Return the Athabasca first-quarter 2013 report below word for word, leaving out the data that comes after it.

▶ **Source extract**
■ ■ ■ ■ ■

- In the Thermal Oil Division, construction at Hangingstone Project 1 is currently proceeding as planned. Appraisal programs to further delineate bitumen resources at Hangingstone Project 2 and Dover West Sands continued along with a third production phase of the Thermal Assisted Gravity Drainage (“TAGD”) Leduc Pilot and Demonstration Project at Dover West Carbonates;
- The Light Oil Division continued further development of its production capability and commissioning of infrastructure assets in the liquids-rich Alberta Deep Basin. Production in the first quarter averaged 6,100 barrels of oil equivalent per day (boe/d), which was impacted by unexpected third-party transmission and plant outages.
Athabasca has filed its financial statements and management’s discussion and analysis for the three month period ended March 31, 2013. These documents can be retrieved electronically on the Company’s website www.atha.com and later this morning from SEDAR www.sedar.com.
Thermal Oil Division
Athabasca continued to advance the development of its various thermal oil assets during the first quarter of 2013.
At Hangingstone Project 1, the Company’s wholly-owned 12,000 barrels per day (bbl/d) steam assisted gravity drainage (“SAGD”) project near Fort McMurray, 66 percent of the earthworks required for the construction of the central processing facility and the SAGD well pads has been completed. Detailed engineering for the project is now 83 percent complete. Athabasca anticipates commencing drilling of the SAGD well pairs by mid-year 2013.
During the first quarter of 2013, Athabasca drilled 23 appraisal wells at Hangingstone Project 2 to further delineate bitumen resources. In the second quarter of 2013, the Company anticipates submitting regulatory applications for Hangingstone Projects 2 and 3, two consecutive SAGD projects which are expected to increase overall production to greater than 80,000 bbl/d.

■ ■ ■ ■ ■

▶ **Dataset section**
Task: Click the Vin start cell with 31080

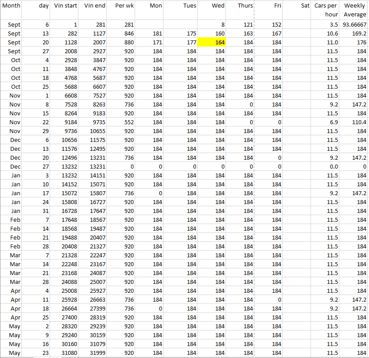Action: [x=65, y=353]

■ ■ ■ ■ ■

▶ **Solution to the problem**
- In the Thermal Oil Division, construction at Hangingstone Project 1 is currently proceeding as planned. Appraisal programs to further delineate bitumen resources at Hangingstone Project 2 and Dover West Sands continued along with a third production phase of the Thermal Assisted Gravity Drainage (“TAGD”) Leduc Pilot and Demonstration Project at Dover West Carbonates;
- The Light Oil Division continued further development of its production capability and commissioning of infrastructure assets in the liquids-rich Alberta Deep Basin. Production in the first quarter averaged 6,100 barrels of oil equivalent per day (boe/d), which was impacted by unexpected third-party transmission and plant outages.
Athabasca has filed its financial statements and management’s discussion and analysis for the three month period ended March 31, 2013. These documents can be retrieved electronically on the Company’s website www.atha.com and later this morning from SEDAR www.sedar.com.
Thermal Oil Division
Athabasca continued to advance the development of its various thermal oil assets during the first quarter of 2013.
At Hangingstone Project 1, the Company’s wholly-owned 12,000 barrels per day (bbl/d) steam assisted gravity drainage (“SAGD”) project near Fort McMurray, 66 percent of the earthworks required for the construction of the central processing facility and the SAGD well pads has been completed. Detailed engineering for the project is now 83 percent complete. Athabasca anticipates commencing drilling of the SAGD well pairs by mid-year 2013.
During the first quarter of 2013, Athabasca drilled 23 appraisal wells at Hangingstone Project 2 to further delineate bitumen resources. In the second quarter of 2013, the Company anticipates submitting regulatory applications for Hangingstone Projects 2 and 3, two consecutive SAGD projects which are expected to increase overall production to greater than 80,000 bbl/d.